ASSIGNMENT:
Look below for the line with "Screen dimensions: 939x445", then repeat it and all lines after it, exactly, minus any pictures.

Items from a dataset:
····················

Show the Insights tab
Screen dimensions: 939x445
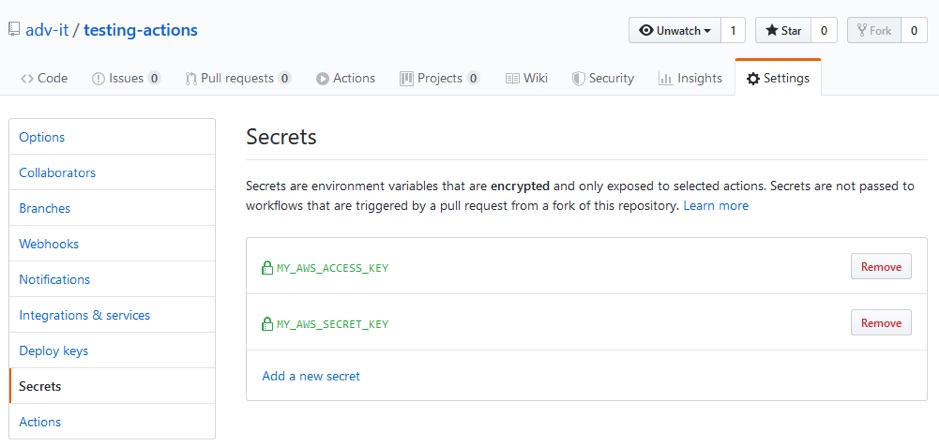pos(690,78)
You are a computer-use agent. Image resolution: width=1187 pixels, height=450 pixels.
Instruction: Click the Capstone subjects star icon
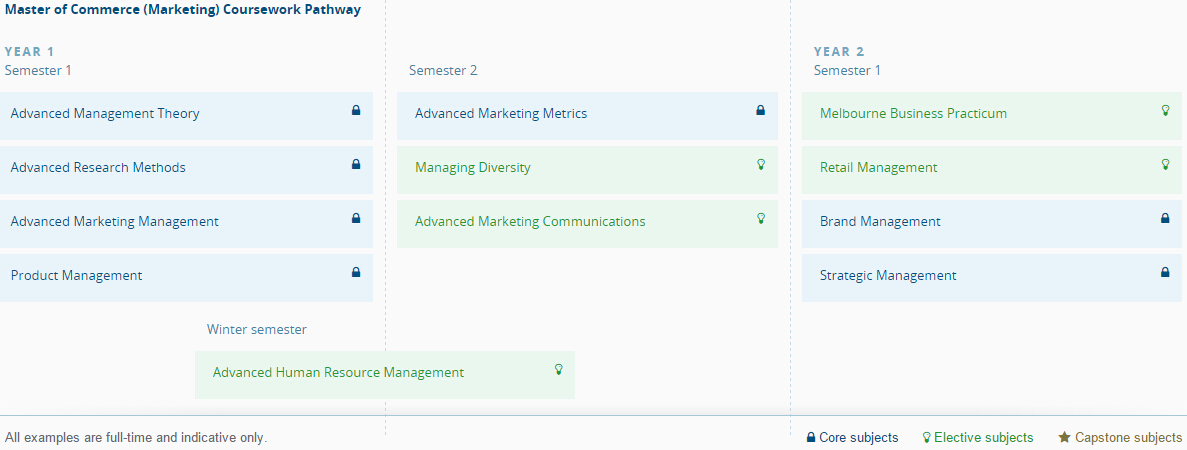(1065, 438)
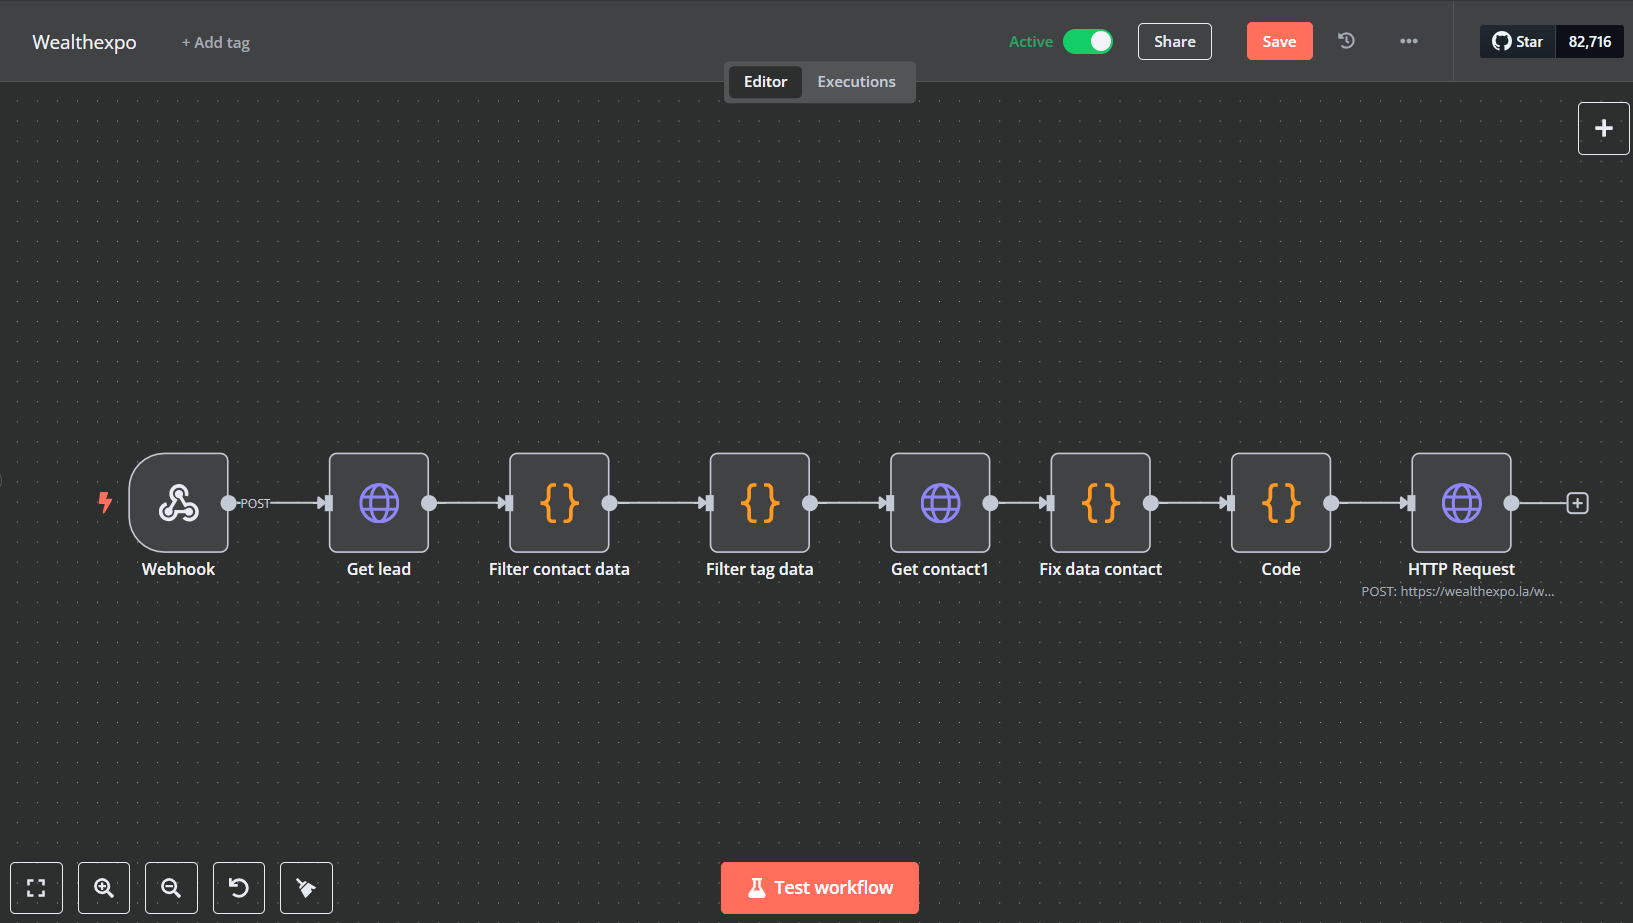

····················

REPLY TO THE EXERCISE:
Screen dimensions: 939x445
pos(690,78)
You are a computer-use agent. Image resolution: width=1187 pixels, height=450 pixels.
Instruction: Click the Capstone subjects star icon
(1065, 438)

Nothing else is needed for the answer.